Deepstars, like the Sherpa Graph came with slightly different dials and features.
They were marketed in Italy as Lorenz and Spain as Duward. The Duward has less
info on the bezel. In America they were distributed by Heuer but retained the Aquastar brand name.
The usual erroneous myths apply when buying and selling Deepstars .

“ For sale the rarest most sought after Valjoux 23 version of the Deepstar.”
Val 23 versions are identified by heavy decoration of the markers at 12, 6, and 9 o clock.
Fact. These are by far the most common version. 9 / 10 Goggle image searches will picture the
' super rare ' Valjoux 23 version.
Cousteau's team are clearly wearing Val 92 watches where the ' decoration ' has been replaced with easier to read large lume plots.

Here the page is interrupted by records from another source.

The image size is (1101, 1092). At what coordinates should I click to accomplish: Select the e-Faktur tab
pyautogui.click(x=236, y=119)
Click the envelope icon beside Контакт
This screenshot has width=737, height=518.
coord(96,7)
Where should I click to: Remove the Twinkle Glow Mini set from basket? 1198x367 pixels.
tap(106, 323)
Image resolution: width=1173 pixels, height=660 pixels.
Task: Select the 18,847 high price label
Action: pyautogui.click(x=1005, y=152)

Most models feature a propeller at 9.00 clock. This moves irrespective of the chronograph action and marks the continuous elapsed seconds.
Some versions simply don't feature a propeller.
They are usually advertised as 38mm. The correct measurement is 37.5 mm.
On the wrist they wear more like 39mm.
These were genuine divers watches and one man's “ Wonderful irreplaceable patina” is another man's
“ Salt water damaged dial that might have penetrated through to the mechanism “.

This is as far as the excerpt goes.